Selected excerpt

· · ·

Last week, a group of Israelis stood around the Israeli ambassador to Georgia, Yitzhak Gerber, in the Tbilisi Airport terminal, menacing him. "We saw a group of Georgians boarding the plane before us," one of them said. "Why are you letting them on the flight before us?" It did him no good explaining to them that the families they had just seen were new immigrants to Israel who had fled the Russian army that had bombed their homes and that anyway, there were enough seats on the plane for all of them. They were adamant: "You have to let the real Israelis go on first; what kind of an ambassador are you?"

They weren't some assortment of lowlife riffraff. Many of them belonged to a group of teachers who were on a tour organized by their union. But the moment they felt slightly at threat, even though the Georgian capital has remained calm throughout the entire South Ossetian conflict, they reverted to the worst kind of Israeli behavior, the magia li mode - we deserve it and no one shall have it before us. Typical Israelis at their worst.

· · ·

Supplied entries
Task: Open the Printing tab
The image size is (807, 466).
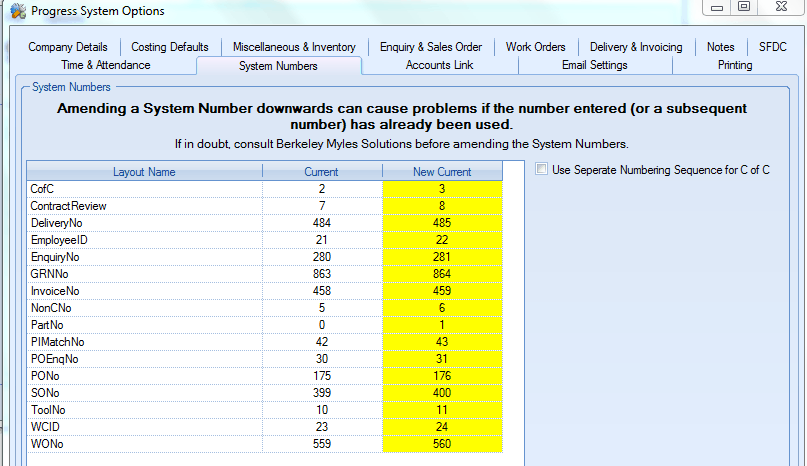Action: 735,65
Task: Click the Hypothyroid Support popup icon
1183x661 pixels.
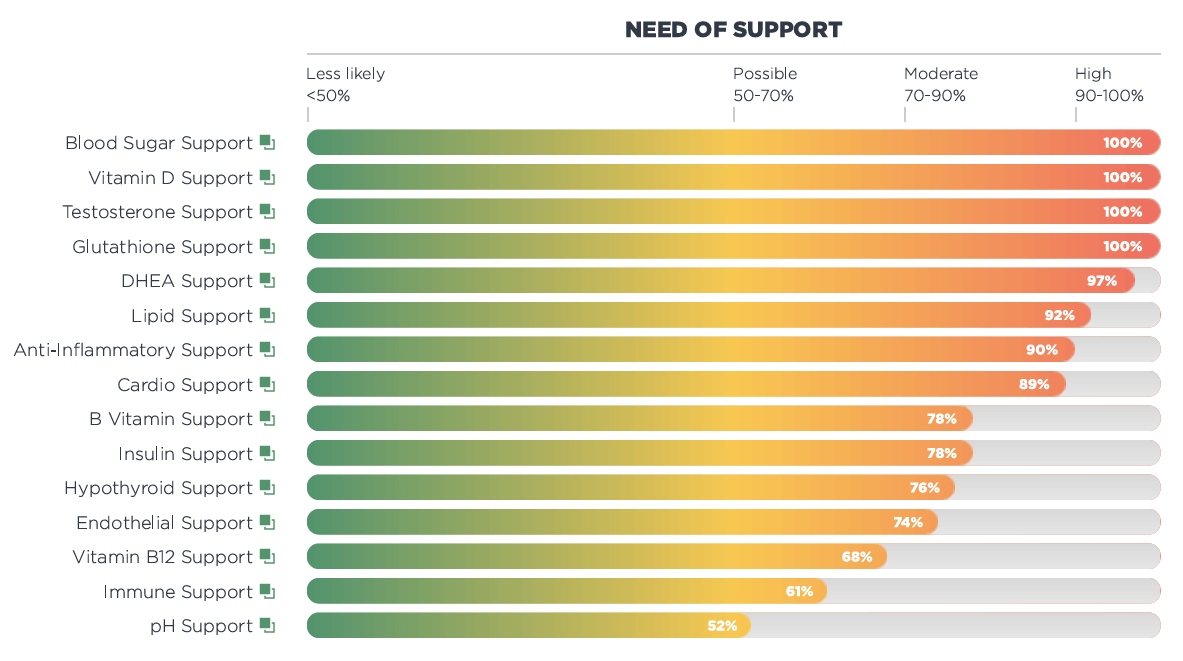Action: (x=267, y=487)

· · ·

Instruction 1
Copy the passage about the Tbilisi Airport incident between "They weren't some" and "at their worst.", inclusive.
Instruction 2
Rewrite all the rows with "Task" replaced by "Instruction" and everything else unchanged, leaving the pictures out.

Result 1
They weren't some assortment of lowlife riffraff. Many of them belonged to a group of teachers who were on a tour organized by their union. But the moment they felt slightly at threat, even though the Georgian capital has remained calm throughout the entire South Ossetian conflict, they reverted to the worst kind of Israeli behavior, the magia li mode - we deserve it and no one shall have it before us. Typical Israelis at their worst.

Result 2
Instruction: Open the Printing tab
The image size is (807, 466).
Action: 735,65
Instruction: Click the Hypothyroid Support popup icon
1183x661 pixels.
Action: (x=267, y=487)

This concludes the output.